THOUGH little more than a closing footnote in a long career — he joined the Dáil in 1981— Finance Minister Michael Noonan will take some satisfaction in the fact that, on his last day as a minister, his warnings that AIB shares were overvalued have been vindicated.
At one stage yesterday the shares fell by more than 28% as punters considered the price range the State proposes to sell stock at in the coming weeks. Shares spiked last month at €9.20 but Mr Noonan has said the State will sell up to 28.8% of the bank at between €3.90 and €4.90 a share. Not exactly Eircom but hardly Facebook either.
The price will define how much of the €64bn — €20.8bn for AIB — we coughed up to rescue banks in 2008 might be recovered. Optimistic estimates suggest half of that, confirming that the banks are always on the winning side of these transactions. The price will be decided by the unquestionable force of our time — the market — but there are several things about this sale that will not be decided by the market.
The Government has decided to sell the shares even though their best estimate suggests we will get, on today’s terms, around twice the profits generated by the bank over the last year for almost a third of the bank. This hardly seems good business and certainly is not a convincing disposal of public resources.

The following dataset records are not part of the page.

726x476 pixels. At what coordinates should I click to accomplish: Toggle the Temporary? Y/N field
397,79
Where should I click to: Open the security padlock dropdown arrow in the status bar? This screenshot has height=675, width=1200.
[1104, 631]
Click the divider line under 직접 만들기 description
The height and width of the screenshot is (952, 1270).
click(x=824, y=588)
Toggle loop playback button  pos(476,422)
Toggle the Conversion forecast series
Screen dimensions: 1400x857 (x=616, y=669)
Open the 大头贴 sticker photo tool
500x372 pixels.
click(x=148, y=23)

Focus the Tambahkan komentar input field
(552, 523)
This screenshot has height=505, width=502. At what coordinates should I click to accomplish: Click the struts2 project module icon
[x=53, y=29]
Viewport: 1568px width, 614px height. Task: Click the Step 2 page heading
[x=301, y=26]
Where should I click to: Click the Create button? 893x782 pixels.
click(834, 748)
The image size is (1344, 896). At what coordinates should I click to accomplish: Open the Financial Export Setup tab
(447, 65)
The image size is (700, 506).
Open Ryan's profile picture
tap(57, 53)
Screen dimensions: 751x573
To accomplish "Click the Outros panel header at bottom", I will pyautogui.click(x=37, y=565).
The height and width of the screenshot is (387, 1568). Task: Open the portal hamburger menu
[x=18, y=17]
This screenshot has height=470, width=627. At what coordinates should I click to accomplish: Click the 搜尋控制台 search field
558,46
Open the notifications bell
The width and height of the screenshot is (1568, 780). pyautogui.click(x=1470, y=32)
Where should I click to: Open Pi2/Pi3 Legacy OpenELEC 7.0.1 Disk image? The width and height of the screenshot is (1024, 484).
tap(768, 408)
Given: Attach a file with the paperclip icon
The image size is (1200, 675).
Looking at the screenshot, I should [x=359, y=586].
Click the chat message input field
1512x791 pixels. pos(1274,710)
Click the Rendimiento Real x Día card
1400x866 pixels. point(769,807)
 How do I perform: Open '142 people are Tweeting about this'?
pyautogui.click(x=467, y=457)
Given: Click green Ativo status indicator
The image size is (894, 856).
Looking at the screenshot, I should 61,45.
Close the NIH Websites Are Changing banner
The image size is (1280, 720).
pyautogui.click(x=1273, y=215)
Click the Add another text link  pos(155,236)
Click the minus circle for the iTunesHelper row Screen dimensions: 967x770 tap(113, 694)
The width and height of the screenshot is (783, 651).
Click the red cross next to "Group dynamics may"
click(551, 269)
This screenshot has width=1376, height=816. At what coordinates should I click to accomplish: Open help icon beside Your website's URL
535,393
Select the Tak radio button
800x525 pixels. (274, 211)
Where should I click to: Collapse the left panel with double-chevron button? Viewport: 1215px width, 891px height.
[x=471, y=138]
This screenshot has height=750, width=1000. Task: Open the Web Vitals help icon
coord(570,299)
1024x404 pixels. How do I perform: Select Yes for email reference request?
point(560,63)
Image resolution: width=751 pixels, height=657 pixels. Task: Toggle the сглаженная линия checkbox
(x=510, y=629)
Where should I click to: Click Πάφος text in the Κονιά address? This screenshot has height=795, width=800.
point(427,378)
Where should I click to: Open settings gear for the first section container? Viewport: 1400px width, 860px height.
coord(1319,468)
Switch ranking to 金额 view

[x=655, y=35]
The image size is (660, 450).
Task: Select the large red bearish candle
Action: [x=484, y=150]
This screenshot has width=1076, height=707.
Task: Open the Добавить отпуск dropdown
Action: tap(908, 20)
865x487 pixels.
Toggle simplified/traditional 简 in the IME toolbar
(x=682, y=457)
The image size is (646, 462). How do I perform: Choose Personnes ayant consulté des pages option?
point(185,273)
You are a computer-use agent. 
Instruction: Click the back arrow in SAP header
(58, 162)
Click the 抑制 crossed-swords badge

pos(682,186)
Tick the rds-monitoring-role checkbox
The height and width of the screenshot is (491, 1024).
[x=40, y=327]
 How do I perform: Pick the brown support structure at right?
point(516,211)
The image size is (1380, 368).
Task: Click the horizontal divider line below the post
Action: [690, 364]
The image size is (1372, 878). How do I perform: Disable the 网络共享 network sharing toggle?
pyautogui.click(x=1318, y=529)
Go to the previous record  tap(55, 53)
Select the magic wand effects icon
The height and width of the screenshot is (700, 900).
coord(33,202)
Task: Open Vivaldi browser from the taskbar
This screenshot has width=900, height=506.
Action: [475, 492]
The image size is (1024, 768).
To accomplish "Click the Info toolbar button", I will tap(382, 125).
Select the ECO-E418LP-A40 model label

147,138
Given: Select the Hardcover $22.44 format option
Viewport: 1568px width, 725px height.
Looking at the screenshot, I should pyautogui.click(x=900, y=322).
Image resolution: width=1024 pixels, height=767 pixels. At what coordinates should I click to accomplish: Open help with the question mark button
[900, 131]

That assessment stands despite a wave-of-the-hand dismissal by Mr Noonan to a suggestion that the State should retain the bank as a commercial concern. Why not? It makes little or no difference to those working in the bank, but, over time, profits from AIB paid to the public purse would be an appropriate recognition of the €20.8bn package put in place at such sacrifice.
Time enough to consider a sale when that ransom has been recovered.
That sacrifice is not the only burden imposed on this society by banks. Compared to European norms, Irish lending rates are high — despite yesterday’s Bank of Ireland mortgage rate cut. Deposit rates are lower too. The gap between rates for mortgages and what Irish banks pay to fund these loans gives Irish banks the fourth-highest margin in the EU.
That exploitation is made even more unattractive as the old duopoly — AIB and Bank of Ireland — tighten their grip on the market. Hardly an expression of the kind of commercial competition free-market champions insist is so good for us all.
This happy arrangement, for the banks at least, is unlikely to change anytime soon. That the Government seems to have decided that the proceeds of the AIB sale will be used to pay down debt owed to banks, debt incurred to rescue other banks, rubs more salt into the wound.
These arguments will be dismissed in boardrooms but politicians should listen. Donald Trump was elected, partially at least, because he convinced supporters he would resolve these rich-get-richer issues.
The discontent behind Brexit fed from the same trough. The humiliation of Theresa May sprung from the same well. Just yesterday former British prime minister John Major, hardly a radical, warned that these issues cannot be ignored any longer. Leo Varadkar should heed these lessons and act accordingly if he hopes to have a political career anything as long as that of Mr Noonan.